Verrückte im Labyrinth

In der Neuauflage des 80er-Jahre-Klassikers versuchen alle Spieler, Erzmagier zu werden, vorzugsweise indem sie der Konkurrenz im Labyrinth das Licht ausblasen.
 

     

Während sich die Spieler durch das Labyrinth bewegen, wirken sie die unterschiedlichsten Zauber und verändern so das Labyrinth, greifen die Gegner an, erzeugen Hindernisse, magische Steine etc.


Das Labyrinth

So funktioniert's:
Bevor es losgehen kann, suchen sich die Spieler eine der vier Spielerfarben aus und nehmen sich von der Farbe den Figurenhalter, die zwei Schätze, die Hutplättchen, den Lebensanzeiger (auf die 15 stellen) und suchen sich eine der vier Magierfiguren aus. Diese wird auf den Figurenhalter gesetzt. Anschließend einigt man sich, ob mit dem Labyrinth aus der alten oder neuen Auflage gespielt wird. Dann wird das Labyrinth aufgebaut. Dieses besteht aus einem Sektorplättchen (eins für jeden Spieler), auf dem das Startfeld (die Basis) und zwei Schatzfelder zu sehen sind. Den eigenen Zauberer stellt man auf seine Basis und legt die eigenen Schatzplättchen auf Schatzfelder des eigenen Sektors.


Der Lebensanzeiger

Weiterhin muss der Zauberspruchkartenstapel erstellt werden.
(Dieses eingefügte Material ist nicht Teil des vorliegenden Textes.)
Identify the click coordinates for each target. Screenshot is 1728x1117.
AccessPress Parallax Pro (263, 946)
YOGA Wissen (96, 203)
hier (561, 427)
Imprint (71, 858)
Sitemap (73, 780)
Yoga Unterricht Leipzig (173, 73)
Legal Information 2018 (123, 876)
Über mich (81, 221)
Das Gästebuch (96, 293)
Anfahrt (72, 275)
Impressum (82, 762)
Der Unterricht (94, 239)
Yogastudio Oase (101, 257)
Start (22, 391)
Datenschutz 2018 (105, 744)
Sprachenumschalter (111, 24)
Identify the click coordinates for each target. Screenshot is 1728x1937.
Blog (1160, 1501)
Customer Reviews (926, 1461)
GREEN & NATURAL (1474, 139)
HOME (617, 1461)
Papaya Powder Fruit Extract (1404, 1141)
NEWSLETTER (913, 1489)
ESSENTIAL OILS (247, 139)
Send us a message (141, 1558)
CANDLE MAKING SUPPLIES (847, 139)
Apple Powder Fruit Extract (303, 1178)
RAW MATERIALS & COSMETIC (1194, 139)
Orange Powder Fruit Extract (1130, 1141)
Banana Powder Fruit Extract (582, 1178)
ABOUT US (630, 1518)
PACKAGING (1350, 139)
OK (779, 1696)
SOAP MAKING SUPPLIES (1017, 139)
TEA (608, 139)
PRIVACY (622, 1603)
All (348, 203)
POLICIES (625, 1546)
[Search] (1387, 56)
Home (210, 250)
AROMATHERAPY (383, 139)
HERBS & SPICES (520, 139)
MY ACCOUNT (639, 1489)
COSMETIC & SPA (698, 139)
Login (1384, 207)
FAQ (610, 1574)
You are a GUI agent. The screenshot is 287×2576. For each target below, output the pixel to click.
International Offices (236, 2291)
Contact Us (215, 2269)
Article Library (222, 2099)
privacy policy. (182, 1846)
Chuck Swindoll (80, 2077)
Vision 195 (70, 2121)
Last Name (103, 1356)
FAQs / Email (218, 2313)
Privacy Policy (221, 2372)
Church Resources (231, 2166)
Von den sieben verschiedenen Schulen spielen immer die Tricks und drei weitere Schulen mit. Die Spieler einigen sich auf die drei übrigen Schulen und mischen alle Sprüche der entsprechenden Schulen zusammen in einem verdeckten Stapel. Die Auswahl der mitspielenden Schulen bestimmt also, welche Zaubersprüche den Spielern im Laufe des Spiels zur Verfügung stehen werden.


Die Zauberer

Die Schulen sind:
- Tricks: Das kann jeder Magier. Hier findet sich ein bunter Mix von Zaubersprüchen, die bei jedem Spiel nützlich sind.
- Verwandlungen: Der Alptraum jedes Schönheitschirurgen. Zauberer können ihr Aussehen mit Magie verändern. Werdet ein Werwolf, ein Schleimmonster oder wie wäre es mit vier Armen?


Verwandlungen

- Beschwörung: Ihr vergesst immer eure Schlüssel? Kein Problem! Mit Beschwörungen könnt ihr tote Dinge erscheinen lassen. Generalschlüssel, Türen, Rosensträucher, Granitblöcke oder einfach einen großen Hammer, um den anderen eure Überlegenheit zu demonstrieren.
- Alchemie: Besser als normale Beschwörungen, denn hier erzeugt ihr magische Steine, die euch stärker, schneller, schlauer und tödlicher machen. Vorsicht, leicht entzündlich!
- Elementarmagie: Ihr wollt es so richtig krachen lassen? Blitzschläge, Wasserblitze, Feuerbälle oder eine Feuerwand? Alles in dieser Schule enthalten.
- Thaumaturgie: Die Wissenschaft von der Magie bietet euch die Möglichkeit Zauber zu verstärken, selbst Gegenzauber zu kontern, und außerdem enthält sie viele der begehrten Energiekarten.
- Geistesmagie: Hierbei handelt es sich nicht um Gedankenlesen, so was ist ja etwas zu seicht für zukünftige Erzmagier. Hier gibt es Gedankenbrand! Also mit dieser Schule teilt ihr Schaden aus und manipuliert die Handkarten der anderen.


Karten

Jeder Spieler bekommt verdeckt 5 Zauberkarten ausgeteilt, die Horde an Markern wird bereit gelegt und schon geht das Spiel los. Es wird reihum im Uhrzeigersinn gespielt. Ziel des Spieles ist es zwei Siegpunkte zu erhalten. Sollte ein Spieler diese erhalten und Überleben ist das Spiel sofort vorbei.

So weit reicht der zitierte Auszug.